A genetically engineered herpes virus can halt the progression of skin cancer by killing cancer cells and sparking the immune system into action against tumors, according to a phase 3 clinical trial published in the Journal of Clinical Oncology (2015; doi:10.1200/JCO.2014.58.3377).
It is the first time that a phase 3 trial of viral immunotherapy has definitively shown benefit for patients with cancer. The trial involved 64 research centers worldwide.
Researchers randomized 436 patients with aggressive, inoperable, malignant melanoma to receive either an injection of the viral therapy, called Talimogene Laherparepvec (T-VEC), or a control immunotherapy of granulocyte macrophage colony-stimulating factor (GM-CSF).
Among the patients who received T-VEC, 16.3% had a durable treatment response of more than 6 months, compared with 2.1% of those who received the control treatment.

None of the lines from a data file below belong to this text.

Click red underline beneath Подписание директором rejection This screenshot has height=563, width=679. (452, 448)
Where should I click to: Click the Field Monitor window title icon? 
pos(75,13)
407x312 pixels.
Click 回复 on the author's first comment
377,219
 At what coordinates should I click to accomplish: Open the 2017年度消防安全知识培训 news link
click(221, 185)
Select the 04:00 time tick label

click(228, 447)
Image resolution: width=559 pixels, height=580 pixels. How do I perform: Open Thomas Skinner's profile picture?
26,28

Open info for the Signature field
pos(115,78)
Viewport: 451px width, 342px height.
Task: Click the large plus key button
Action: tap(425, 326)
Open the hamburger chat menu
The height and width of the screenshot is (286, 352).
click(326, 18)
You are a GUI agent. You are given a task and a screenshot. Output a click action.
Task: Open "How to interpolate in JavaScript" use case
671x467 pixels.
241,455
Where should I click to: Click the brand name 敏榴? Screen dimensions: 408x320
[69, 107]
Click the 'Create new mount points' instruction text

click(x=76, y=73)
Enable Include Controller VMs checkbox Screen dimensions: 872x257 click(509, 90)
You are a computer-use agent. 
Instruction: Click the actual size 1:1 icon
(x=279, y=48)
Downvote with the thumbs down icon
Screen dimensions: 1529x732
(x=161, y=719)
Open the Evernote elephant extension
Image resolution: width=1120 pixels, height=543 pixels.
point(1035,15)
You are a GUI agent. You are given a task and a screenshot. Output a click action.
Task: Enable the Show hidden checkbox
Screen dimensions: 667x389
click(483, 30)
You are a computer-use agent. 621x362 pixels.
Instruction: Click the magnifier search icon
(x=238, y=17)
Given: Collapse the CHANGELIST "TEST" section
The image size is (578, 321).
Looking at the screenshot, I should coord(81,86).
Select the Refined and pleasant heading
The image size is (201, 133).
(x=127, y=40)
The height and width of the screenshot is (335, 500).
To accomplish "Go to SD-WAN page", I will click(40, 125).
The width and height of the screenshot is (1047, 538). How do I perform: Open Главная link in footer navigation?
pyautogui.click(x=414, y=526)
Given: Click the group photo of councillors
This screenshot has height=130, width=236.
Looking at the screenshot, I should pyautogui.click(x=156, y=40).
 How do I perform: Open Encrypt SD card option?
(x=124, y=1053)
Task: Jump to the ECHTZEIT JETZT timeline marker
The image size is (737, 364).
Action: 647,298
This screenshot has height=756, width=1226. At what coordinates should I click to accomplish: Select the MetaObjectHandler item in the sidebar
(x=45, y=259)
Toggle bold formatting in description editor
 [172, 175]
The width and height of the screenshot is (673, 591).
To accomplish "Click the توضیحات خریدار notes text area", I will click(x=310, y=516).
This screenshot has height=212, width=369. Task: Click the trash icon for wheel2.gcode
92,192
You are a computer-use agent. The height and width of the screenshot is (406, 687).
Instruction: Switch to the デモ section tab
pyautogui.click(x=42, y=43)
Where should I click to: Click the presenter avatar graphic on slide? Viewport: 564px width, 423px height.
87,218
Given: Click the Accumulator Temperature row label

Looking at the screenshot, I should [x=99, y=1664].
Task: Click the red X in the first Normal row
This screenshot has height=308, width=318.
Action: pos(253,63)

Some patients had a response extending past 3 years, which is a timeline often used by oncologists as a proxy for cure in immunotherapy.
Importantly, responses to treatment were most pronounced in patients with less advanced cancers (stage IIIB, IIIC, IVM1a) and those who had yet to receive any treatment, which underlines the potential benefits of T-VEC as a first-line treatment for metastatic melanoma that cannot be surgically removed.
Among the 143 patients with stage III and early stage IV melanoma who were treated with T-VEC, survival was an average of 41 months. This compared with an average survival of 21.5 months in the 66 earlier-stage patients who received the control immunotherapy. For the full 436 patients in the trial, the median overall survival was 23.3 months with T-VEC and 18.9 months with the control treatment of GM-CSF.
The trial was funded by Amgen, the manufacturer of T-VEC.
T-VEC is a modified form of herpes simplex virus type-1 which multiplies inside cancer cells and bursts them from within. It has been genetically engineered to produce GM-CSF, which stimulates the immune system to attack and destroy the tumor.
T-VEC is one of a new wave of virus-based drugs to show benefits in cancer trials, and is now the first to do so in a major randomized, controlled phase III trial.
The virus has been modified to remove two key genes, ICP34.5 and ICP47, so that it cannot replicate within healthy cells. Normal cells detect and destroy T-VEC before it can cause damage, but it replicates easily in cancer cells because their infection defenses are compromised by genetic errors.
Ongoing studies are evaluating T-VEC for more aggressive melanomas and advanced disease. The specificity of T-VEC in targeting cancer cells leads to fewer side effects than traditional chemotherapy or some of the other new immunotherapies.